▶ _What is expected_
Give the number of lines in the records below that include the word "computer", and add nothing to it.

Stored entries
++++
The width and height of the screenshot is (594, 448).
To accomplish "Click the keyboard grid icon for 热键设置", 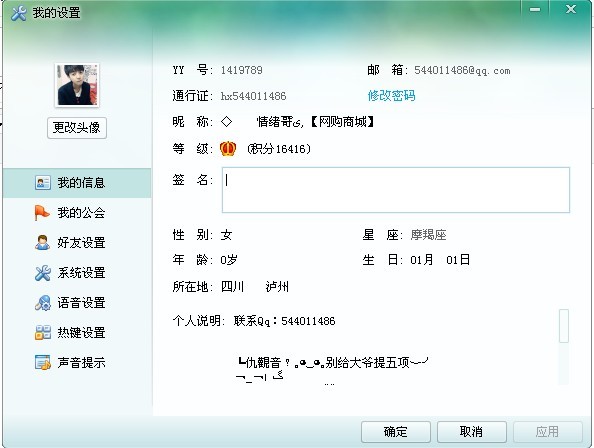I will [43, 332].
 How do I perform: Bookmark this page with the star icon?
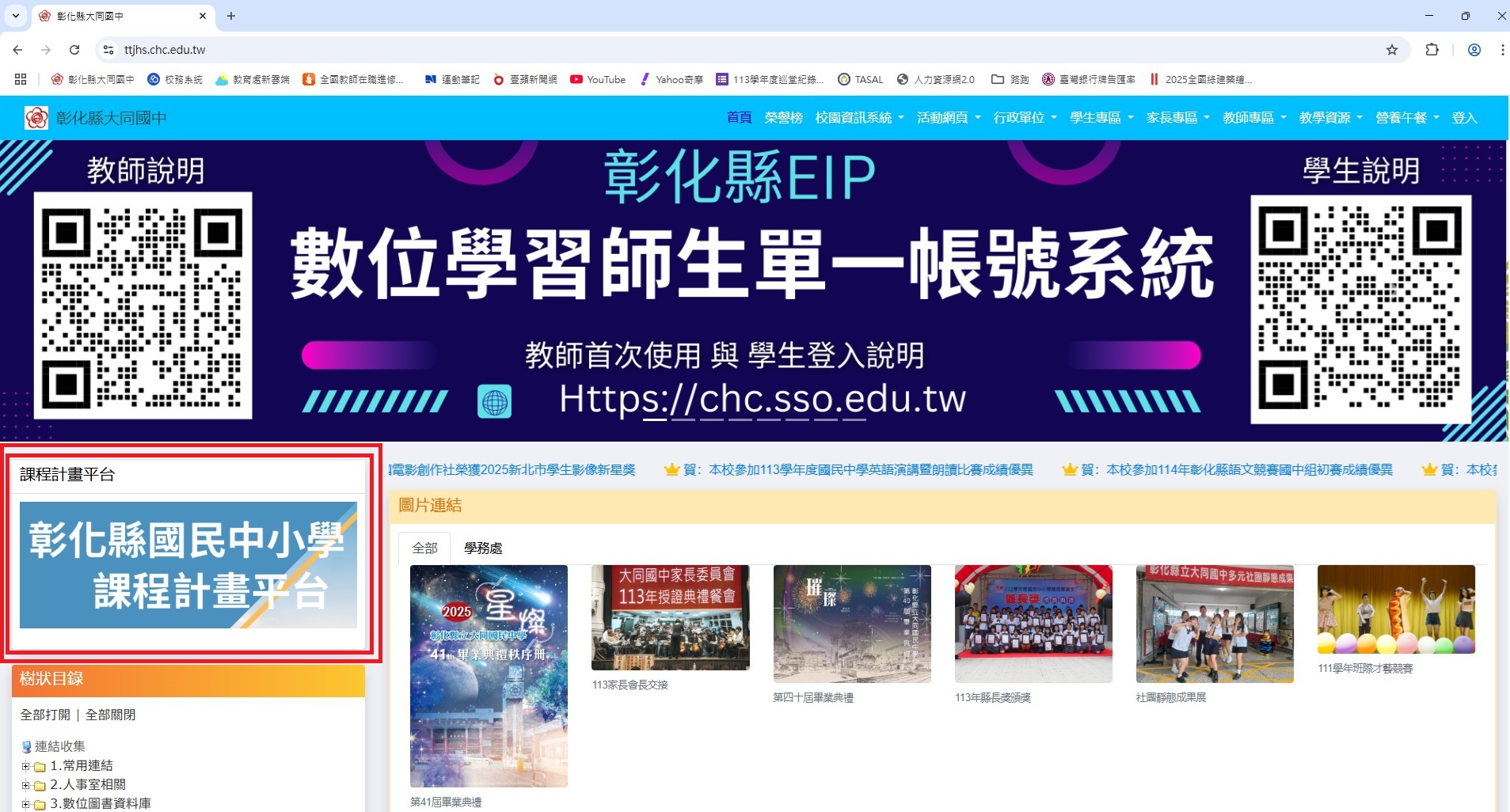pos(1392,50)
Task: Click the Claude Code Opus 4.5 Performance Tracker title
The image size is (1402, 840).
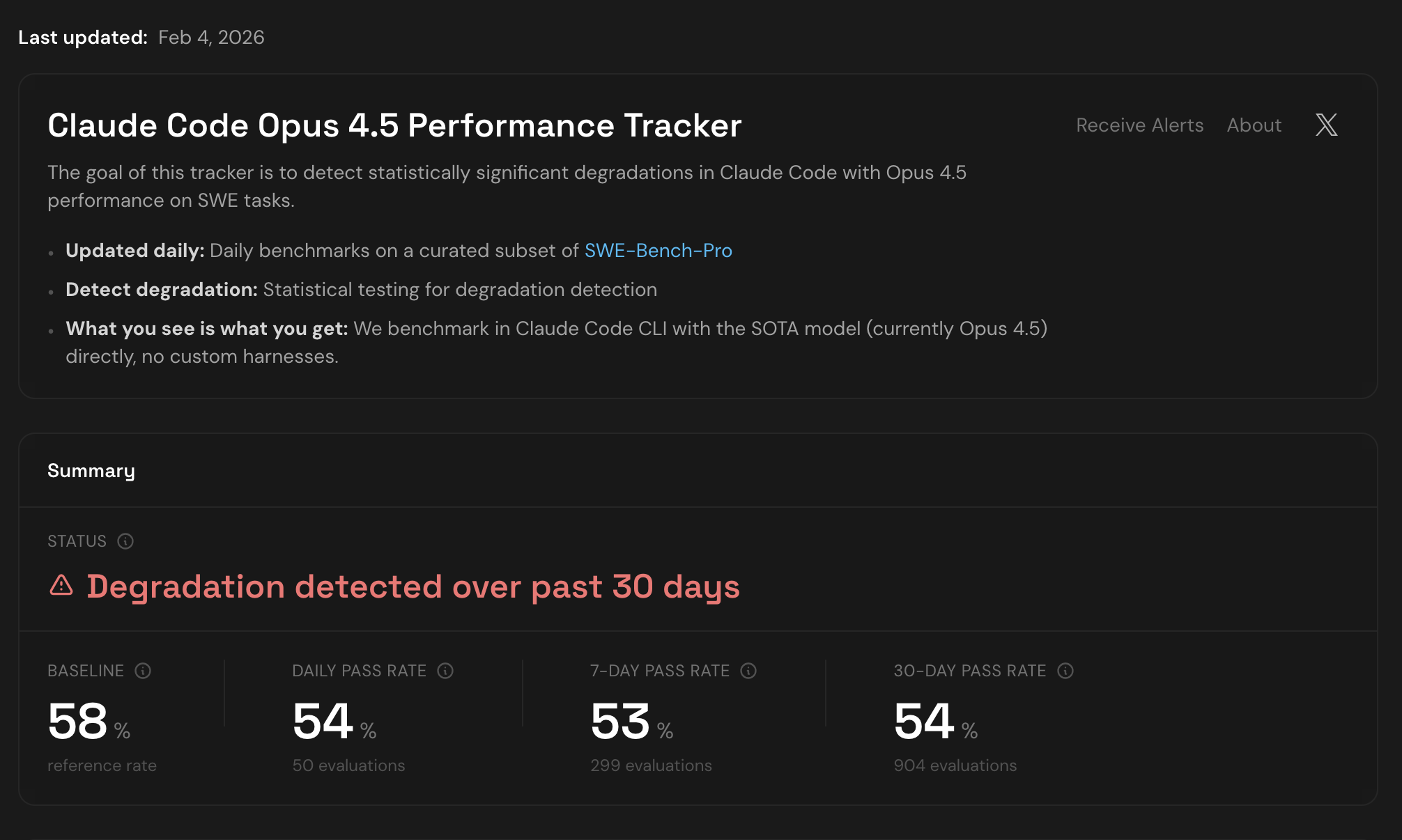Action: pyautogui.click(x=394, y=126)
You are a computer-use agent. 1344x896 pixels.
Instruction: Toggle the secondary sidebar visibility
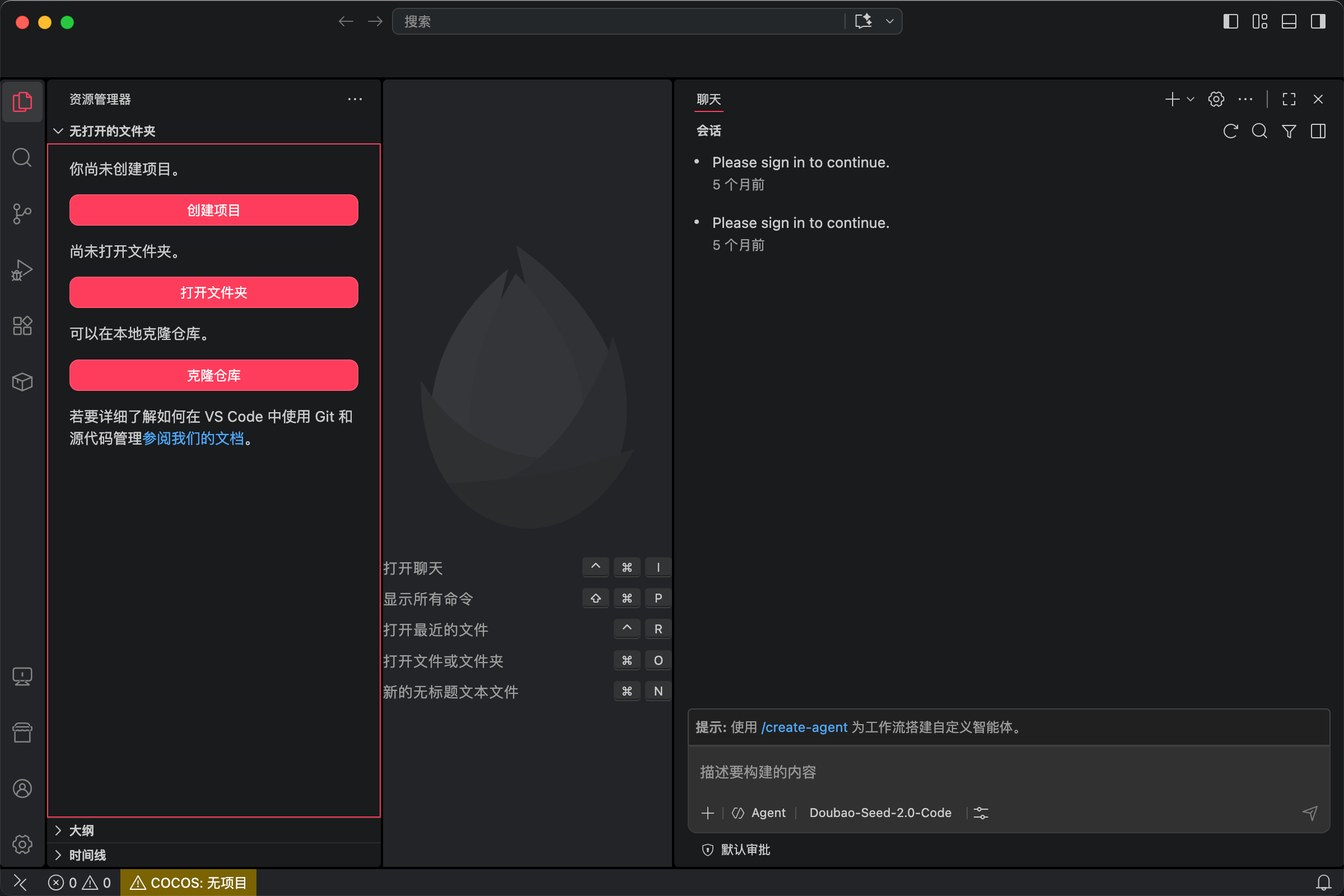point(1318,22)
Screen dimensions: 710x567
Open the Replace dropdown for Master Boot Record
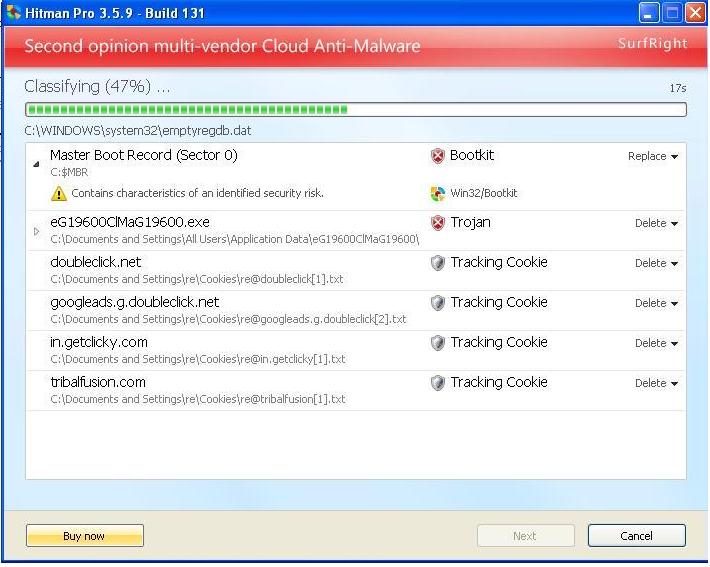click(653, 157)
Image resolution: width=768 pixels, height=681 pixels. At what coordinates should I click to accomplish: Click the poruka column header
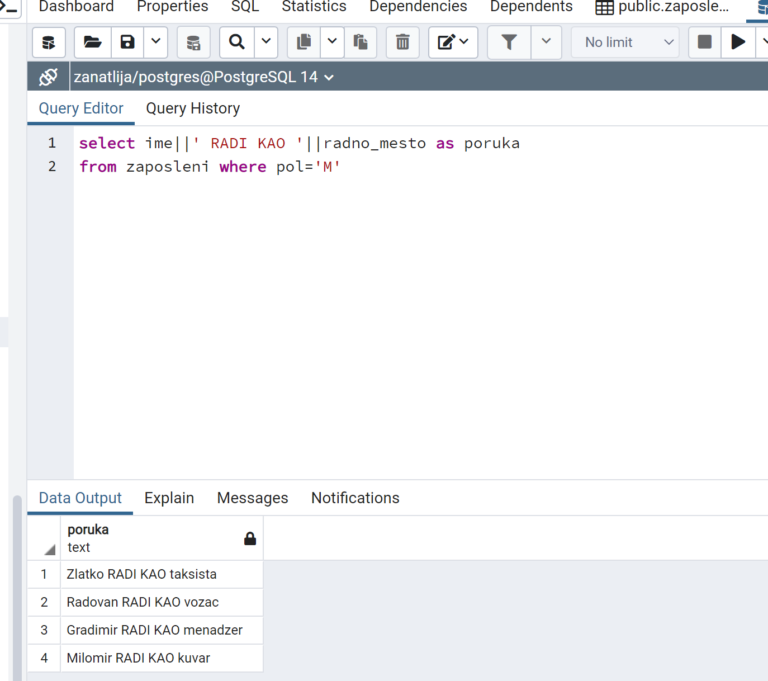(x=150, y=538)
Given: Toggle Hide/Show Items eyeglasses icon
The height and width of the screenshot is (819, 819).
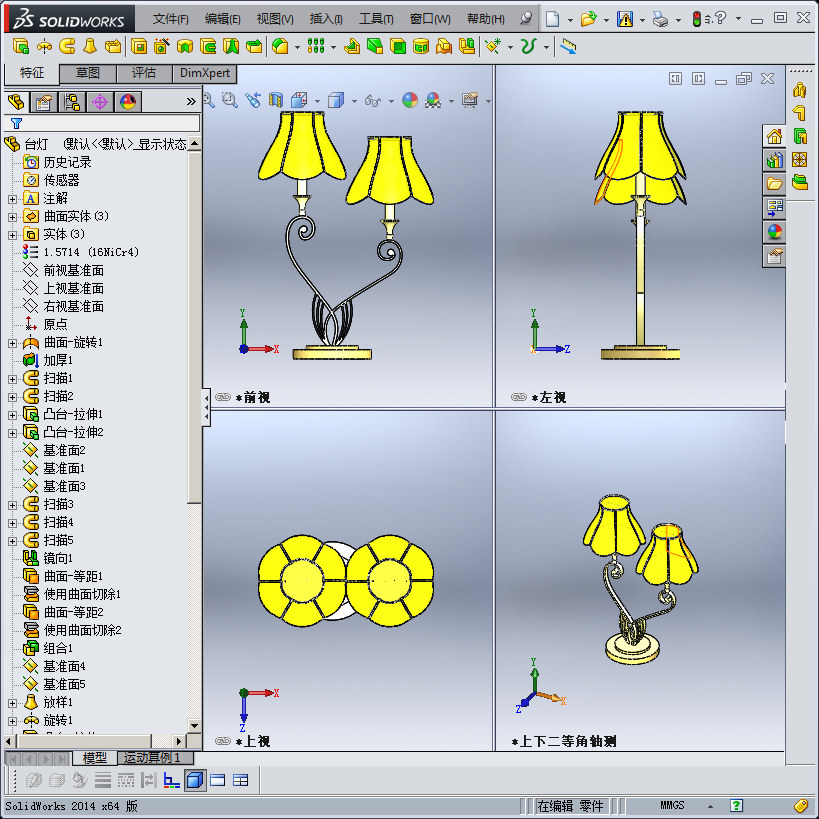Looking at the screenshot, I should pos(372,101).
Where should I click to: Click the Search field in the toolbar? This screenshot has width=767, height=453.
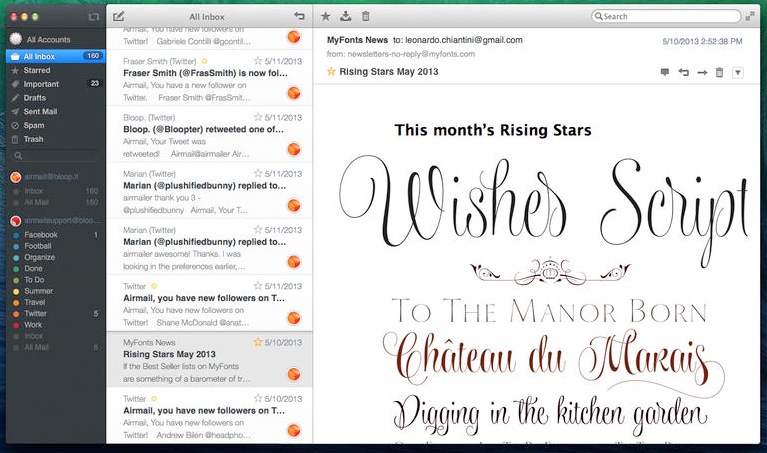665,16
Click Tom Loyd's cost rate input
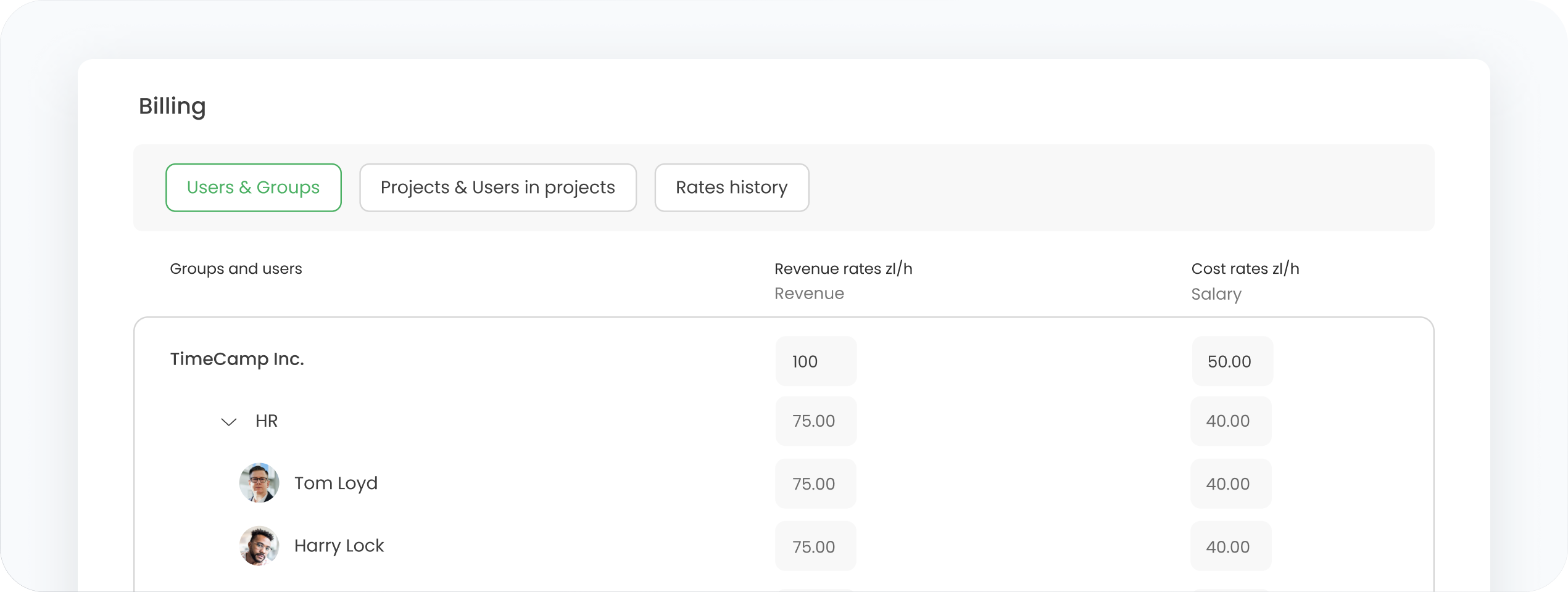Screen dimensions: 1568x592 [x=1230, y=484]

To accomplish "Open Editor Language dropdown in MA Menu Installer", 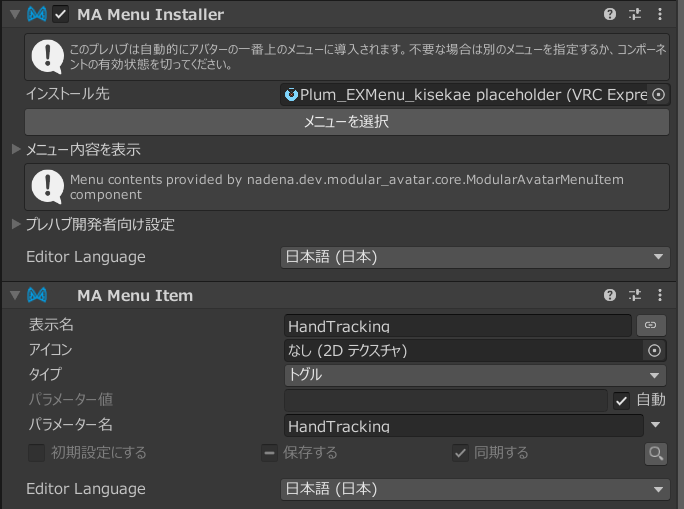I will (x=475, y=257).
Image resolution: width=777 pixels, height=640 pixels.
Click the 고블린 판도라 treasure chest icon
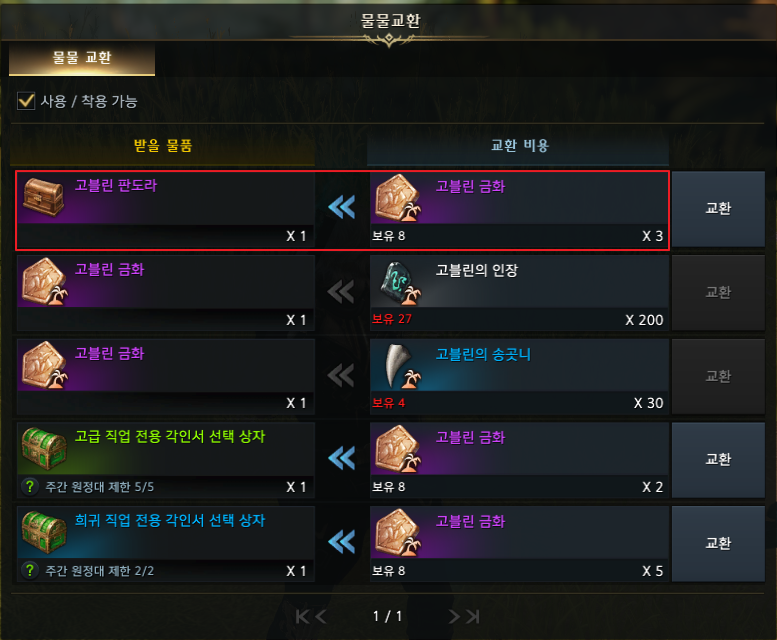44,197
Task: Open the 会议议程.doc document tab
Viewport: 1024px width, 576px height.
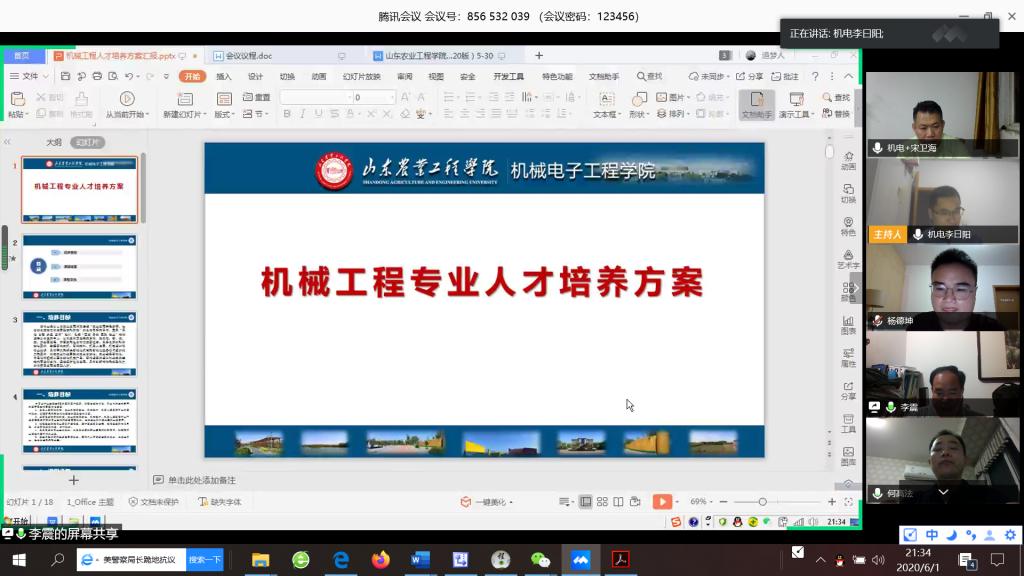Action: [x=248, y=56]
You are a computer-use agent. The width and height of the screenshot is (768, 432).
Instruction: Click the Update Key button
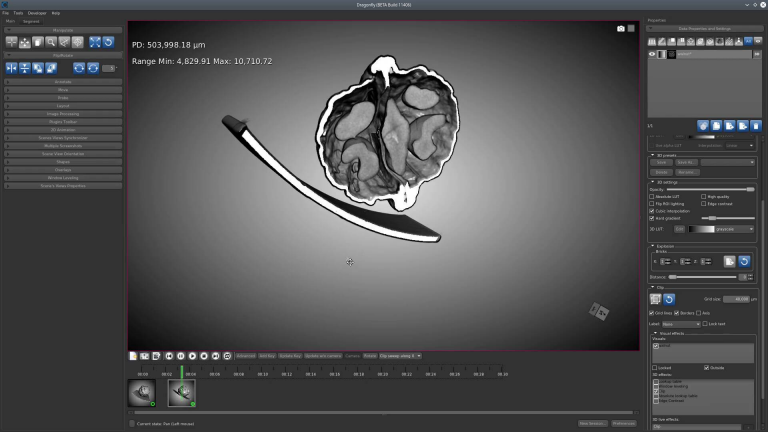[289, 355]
++++
▶ _Completed task_
2